Problem details =>
Rewrite the rows below, from the first one through the row containing "Looking at the screenshot, I should 544,74.", inclusive, replacing "Price" with "Name" and changing nothing else.

The data =>
####

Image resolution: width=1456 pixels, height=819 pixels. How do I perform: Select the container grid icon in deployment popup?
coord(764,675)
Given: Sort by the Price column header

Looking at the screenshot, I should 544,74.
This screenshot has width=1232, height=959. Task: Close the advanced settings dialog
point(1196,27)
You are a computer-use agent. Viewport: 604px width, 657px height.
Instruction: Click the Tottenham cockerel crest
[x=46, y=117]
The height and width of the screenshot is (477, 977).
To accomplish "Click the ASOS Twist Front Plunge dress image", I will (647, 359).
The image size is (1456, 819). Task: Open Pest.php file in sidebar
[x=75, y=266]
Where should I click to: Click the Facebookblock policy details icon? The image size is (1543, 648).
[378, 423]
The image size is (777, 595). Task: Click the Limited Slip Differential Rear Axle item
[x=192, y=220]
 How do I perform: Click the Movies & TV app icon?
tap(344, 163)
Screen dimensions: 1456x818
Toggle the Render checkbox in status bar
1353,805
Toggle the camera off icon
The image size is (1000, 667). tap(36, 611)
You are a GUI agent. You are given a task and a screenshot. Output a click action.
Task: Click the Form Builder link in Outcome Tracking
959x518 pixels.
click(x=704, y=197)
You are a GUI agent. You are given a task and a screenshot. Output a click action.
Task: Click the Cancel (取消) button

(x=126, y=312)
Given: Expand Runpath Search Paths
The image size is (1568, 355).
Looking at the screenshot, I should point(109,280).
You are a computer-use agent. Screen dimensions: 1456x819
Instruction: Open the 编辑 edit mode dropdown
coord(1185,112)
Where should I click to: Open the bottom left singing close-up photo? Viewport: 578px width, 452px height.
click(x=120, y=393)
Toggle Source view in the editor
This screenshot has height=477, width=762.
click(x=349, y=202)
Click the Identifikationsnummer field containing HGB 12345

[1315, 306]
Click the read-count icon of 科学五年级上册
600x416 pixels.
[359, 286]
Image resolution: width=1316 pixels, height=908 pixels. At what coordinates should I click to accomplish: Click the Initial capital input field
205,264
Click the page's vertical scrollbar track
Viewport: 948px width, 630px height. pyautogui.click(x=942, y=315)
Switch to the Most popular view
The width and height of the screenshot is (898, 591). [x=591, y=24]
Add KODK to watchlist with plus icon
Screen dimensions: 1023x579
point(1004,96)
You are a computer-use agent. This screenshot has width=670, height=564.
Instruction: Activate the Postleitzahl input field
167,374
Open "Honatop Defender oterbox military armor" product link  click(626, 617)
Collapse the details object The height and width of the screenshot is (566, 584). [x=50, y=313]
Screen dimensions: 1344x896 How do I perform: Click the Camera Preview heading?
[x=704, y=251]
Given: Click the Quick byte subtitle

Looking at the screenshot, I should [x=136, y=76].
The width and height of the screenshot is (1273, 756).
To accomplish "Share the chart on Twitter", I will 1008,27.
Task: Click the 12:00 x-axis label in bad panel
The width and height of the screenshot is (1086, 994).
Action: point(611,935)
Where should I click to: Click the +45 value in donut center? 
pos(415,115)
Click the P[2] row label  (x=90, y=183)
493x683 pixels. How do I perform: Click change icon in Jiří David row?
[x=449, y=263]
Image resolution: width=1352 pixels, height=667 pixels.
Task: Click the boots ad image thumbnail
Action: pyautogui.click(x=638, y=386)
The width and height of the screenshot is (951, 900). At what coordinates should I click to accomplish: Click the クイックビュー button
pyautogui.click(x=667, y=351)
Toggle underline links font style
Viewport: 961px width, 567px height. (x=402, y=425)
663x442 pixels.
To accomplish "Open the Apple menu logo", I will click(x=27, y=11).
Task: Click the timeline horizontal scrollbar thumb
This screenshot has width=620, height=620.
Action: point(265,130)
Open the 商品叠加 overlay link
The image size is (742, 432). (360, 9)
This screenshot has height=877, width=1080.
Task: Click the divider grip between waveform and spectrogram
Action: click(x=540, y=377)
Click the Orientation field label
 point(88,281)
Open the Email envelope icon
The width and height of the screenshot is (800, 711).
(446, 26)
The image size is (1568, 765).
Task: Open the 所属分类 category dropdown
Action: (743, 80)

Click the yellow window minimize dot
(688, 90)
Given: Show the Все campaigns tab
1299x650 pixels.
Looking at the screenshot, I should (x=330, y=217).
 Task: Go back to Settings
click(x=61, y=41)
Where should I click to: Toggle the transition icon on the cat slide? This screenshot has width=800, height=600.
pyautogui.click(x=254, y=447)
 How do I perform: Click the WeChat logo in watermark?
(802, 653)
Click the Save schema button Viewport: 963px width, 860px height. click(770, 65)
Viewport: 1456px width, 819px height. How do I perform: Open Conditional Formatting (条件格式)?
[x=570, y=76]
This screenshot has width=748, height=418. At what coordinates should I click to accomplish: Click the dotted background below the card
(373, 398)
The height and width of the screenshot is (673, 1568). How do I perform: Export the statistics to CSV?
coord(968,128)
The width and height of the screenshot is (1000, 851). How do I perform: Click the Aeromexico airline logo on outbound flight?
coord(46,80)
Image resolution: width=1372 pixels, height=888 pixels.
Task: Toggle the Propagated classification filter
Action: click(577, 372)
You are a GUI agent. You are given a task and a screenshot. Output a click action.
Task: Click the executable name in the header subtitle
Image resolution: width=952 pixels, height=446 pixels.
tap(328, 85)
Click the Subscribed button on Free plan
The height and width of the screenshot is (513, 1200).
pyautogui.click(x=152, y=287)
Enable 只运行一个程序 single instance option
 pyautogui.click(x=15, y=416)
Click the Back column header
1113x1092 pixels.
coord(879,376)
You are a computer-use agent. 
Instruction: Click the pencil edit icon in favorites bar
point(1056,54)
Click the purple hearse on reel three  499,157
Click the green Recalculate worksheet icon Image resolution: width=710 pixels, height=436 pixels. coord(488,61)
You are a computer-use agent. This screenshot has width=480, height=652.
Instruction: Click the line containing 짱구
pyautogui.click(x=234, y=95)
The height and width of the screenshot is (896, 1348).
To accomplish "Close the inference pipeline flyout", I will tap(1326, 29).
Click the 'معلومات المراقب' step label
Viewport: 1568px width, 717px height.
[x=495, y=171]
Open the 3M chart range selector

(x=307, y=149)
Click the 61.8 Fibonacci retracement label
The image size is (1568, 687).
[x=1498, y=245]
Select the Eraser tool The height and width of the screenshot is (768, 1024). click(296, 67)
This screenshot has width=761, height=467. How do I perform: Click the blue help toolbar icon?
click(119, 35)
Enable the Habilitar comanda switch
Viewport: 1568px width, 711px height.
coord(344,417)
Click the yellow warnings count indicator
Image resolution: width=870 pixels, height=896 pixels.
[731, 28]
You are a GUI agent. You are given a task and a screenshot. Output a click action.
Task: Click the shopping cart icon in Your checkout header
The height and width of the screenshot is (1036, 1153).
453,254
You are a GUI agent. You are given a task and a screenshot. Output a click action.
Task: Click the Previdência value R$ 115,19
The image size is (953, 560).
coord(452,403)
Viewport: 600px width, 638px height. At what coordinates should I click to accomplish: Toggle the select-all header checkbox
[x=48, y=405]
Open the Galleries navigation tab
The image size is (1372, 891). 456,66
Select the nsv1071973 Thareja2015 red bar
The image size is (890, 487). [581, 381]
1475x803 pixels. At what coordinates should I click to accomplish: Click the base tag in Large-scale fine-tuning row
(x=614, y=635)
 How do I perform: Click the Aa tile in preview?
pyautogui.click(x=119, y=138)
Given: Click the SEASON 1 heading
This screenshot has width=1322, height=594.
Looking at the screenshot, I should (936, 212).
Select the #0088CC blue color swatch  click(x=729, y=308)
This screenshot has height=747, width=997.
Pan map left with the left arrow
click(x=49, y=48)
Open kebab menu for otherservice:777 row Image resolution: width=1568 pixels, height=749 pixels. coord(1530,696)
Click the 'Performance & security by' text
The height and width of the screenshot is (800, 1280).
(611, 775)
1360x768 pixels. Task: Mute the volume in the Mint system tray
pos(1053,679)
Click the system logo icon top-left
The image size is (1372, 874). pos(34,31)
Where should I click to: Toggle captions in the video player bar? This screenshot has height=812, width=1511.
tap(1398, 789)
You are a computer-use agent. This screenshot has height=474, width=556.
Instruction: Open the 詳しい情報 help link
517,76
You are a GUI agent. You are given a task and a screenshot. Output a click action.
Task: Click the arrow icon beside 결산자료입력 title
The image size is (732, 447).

####

Response =>
Image resolution: width=1456 pixels, height=819 pixels. How do I perform: Select the container grid icon in deployment popup?
coord(764,675)
Given: Sort by the Name column header

Looking at the screenshot, I should 544,74.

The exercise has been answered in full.